How can the proposed group-wise autoregressive modeling be extended to handle dynamic point clouds with temporal coherence

To extend the proposed group-wise autoregressive modeling to handle dynamic point clouds with temporal coherence, we can incorporate a recurrent neural network (RNN) or a transformer architecture. By introducing a temporal dimension to the model, we can capture the sequential nature of dynamic point clouds over time. Each group of points at a specific time step can be treated as a separate input, and the model can learn the temporal dependencies between consecutive groups. This way, the model can leverage the temporal coherence in the point cloud data to improve compression efficiency and generalizability.
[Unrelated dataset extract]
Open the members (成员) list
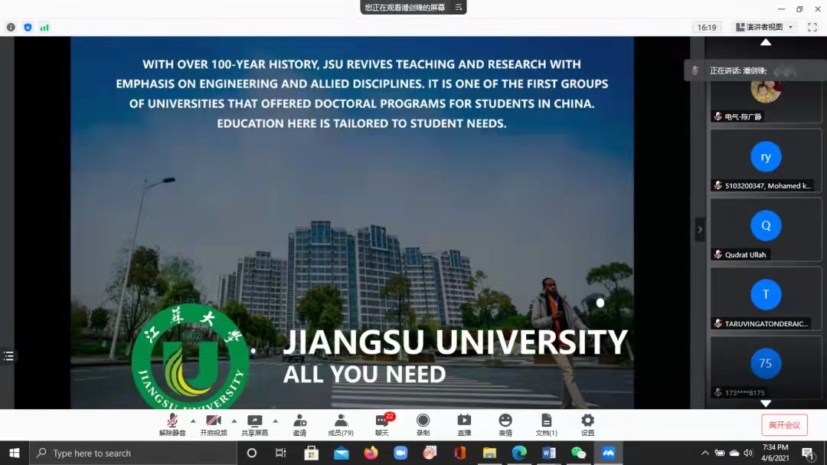The image size is (827, 465). [x=341, y=424]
What are the potential limitations of the point-based approach, and how can it be further improved to handle extremely sparse or dense point clouds

The point-based approach proposed in the context may face limitations when dealing with extremely sparse or dense point clouds. In sparse point clouds, the model may struggle to capture sufficient contextual information due to the lack of neighboring points. To address this limitation, techniques such as adaptive sampling or attention mechanisms can be incorporated to focus on relevant points and improve information aggregation. In dense point clouds, the model may encounter challenges in processing a large number of points efficiently. To enhance the model's performance with dense point clouds, hierarchical processing or point cloud downsampling techniques can be implemented to reduce the computational complexity while preserving important details.

What other applications beyond lossless attribute compression could benefit from the proposed efficient and generic point model

The proposed efficient and generic point model for lossless attribute compression can be applied to various other applications beyond compression. Some potential applications include: Point Cloud Denoising: The point model can be utilized for denoising point clouds by learning to reconstruct clean point clouds from noisy input data. The model can effectively remove noise while preserving important features in the point cloud. Point Cloud Segmentation: The point model can assist in segmenting point clouds into meaningful parts or objects. By learning the underlying structure of the point cloud data, the model can accurately segment different components within the point cloud. Point Cloud Registration: The point model can aid in point cloud registration tasks by aligning multiple point clouds from different sources or time steps. By understanding the relationships between points in different point clouds, the model can facilitate accurate registration. Point Cloud Classification: The point model can be used for classifying objects or scenes represented by point clouds. By learning discriminative features from the point cloud data, the model can classify different categories or labels associated with the points.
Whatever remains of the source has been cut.